1. An optical scanning device of the type having optical elements which in use of the device cause incident light to be scanned across a detector array comprising a plurality of rows of detector elements which produce electrical output information signals in response to the light incident thereon, the detector elements being sampled and the output information signals therefrom being fed to a converter which converts the information signals into a serial format suitable for CRT display, in which there are provided means for varying the rate at which the information signals are fed into the converter and/or the rate of production of serial output signals from the converter whereby to vary the effective field of view of the device in a direction corresponding to the rows of the detector array.

2. An optical scanning device as claimed in Claim 1, in which one of said optical elements oscillates to cause scanning of the light beam in one of the scanning directions and there are further provided means for varying the range of movement of the oscillating optical element whereby effectively to adjust the field of view of the device in a direction corresponding to the said one scanning direction.

3. An optical scanning device as claimed in Claim 2, in which the said one scanning direction is substantially perpendicular to the rows of the detector array.

4. An optical scanning device as claimed in Claim 2 or Claim 3, in which the range of movement of the oscillating optical element is varied by varying the amplitude of the drive signal fed to a motor which causes the movement of the oscillating optical element.

5. An optical scanning device as claimed in Claim 4, in which the said oscillating optical element is a reflector.

6. An optical scanning device as claimed in Claim 1, in which the said direction corresponding to the rows of the detector array also corresponds to the direction of the line scan of the CRT and there are further provided means for varying the vertical frame scan waveform whereby to adjust the effective field of view of the device in a direction perpen dicularto the direction of the rows of the detector array.

7. An optical scanning device as claimed in any of Claims 2 to 5, in which the said converter includes means for separating information from overlapping scan bands on the detector array caused upon reduction of the range of movement of the oscillating opt cal element when there is also an increase in the rate at which information signals are fed to the converter and/or a decrease in the rate of production of serial output signals from the converter.

8. An optical scanning device as claimed in Claim 7, in which the said converter includes a plurality of stores for storing information signals generated by respective detectors of each row of detectors upon each scan, and means for summing the values stored in each store upon successive scans of the same row of detectors, whereby at any one time each store contains signals representing the sums of the signals generated by respective detectors during all the scans over the row containing these detectors during the current frame.

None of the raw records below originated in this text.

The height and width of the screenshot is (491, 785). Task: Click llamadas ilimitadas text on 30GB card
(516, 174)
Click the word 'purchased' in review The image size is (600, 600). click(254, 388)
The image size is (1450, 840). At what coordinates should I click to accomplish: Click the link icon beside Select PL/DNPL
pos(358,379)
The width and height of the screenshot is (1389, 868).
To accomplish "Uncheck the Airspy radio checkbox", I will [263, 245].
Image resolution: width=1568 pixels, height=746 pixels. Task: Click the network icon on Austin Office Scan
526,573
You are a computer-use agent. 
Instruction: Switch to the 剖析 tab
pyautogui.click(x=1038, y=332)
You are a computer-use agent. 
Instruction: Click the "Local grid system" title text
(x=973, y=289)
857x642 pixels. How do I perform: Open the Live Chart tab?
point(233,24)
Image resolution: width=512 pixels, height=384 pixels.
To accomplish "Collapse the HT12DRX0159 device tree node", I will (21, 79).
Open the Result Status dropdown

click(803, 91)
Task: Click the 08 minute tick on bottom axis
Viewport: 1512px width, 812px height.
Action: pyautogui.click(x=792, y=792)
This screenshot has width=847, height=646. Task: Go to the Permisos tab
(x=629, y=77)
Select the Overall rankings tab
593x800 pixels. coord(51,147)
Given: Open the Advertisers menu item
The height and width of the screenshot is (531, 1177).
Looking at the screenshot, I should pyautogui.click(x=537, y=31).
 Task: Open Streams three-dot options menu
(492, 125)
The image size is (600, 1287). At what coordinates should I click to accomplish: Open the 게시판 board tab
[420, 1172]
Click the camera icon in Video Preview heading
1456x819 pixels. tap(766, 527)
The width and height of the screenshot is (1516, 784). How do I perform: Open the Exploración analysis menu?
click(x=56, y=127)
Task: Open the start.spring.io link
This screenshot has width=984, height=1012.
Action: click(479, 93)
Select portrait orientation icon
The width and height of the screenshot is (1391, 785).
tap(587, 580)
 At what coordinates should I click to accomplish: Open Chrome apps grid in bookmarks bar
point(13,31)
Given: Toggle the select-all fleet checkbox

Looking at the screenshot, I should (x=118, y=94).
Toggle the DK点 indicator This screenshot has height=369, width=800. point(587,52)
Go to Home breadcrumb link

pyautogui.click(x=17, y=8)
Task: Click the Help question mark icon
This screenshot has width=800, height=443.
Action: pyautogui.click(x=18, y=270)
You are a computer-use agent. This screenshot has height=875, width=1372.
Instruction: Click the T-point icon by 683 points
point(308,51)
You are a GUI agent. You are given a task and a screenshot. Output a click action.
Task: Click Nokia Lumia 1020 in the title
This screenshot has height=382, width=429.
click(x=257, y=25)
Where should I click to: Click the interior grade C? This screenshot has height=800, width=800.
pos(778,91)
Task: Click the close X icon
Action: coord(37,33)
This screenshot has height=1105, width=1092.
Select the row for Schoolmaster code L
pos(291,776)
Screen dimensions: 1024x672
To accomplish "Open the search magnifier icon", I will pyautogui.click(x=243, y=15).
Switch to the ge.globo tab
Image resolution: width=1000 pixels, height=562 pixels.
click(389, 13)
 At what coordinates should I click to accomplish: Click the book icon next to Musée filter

9. An optical scanning device as claimed in Claim 8, in which the number of stores is at least one greater than the number of times any one row of detectors is scanned, each of the stores being fed with signals generated by a row of detectors during a scan and the sum of the signals generated by that row of detectors during all the preceding scans for which that row of detectors was illuminated.

10. An optical scanning device as claimed in Claim 9, in which the stores are digital stores and each row of detectors has an associated analogueto-digital converter.

11. An optical scanning device as claimed in Claim 9 or Claim 10, in which the output or outputs from the store or stores containing all the signals generated by a row of detectors, after the last scan in which that row is illuminated in the production of a picture field, is or are passed on to the next stage of the converter to be converted into a format suitable for television display.

12. An optical scanning device substantially as hereinbefore described with reference to, and as shown in, the accompanying drawings.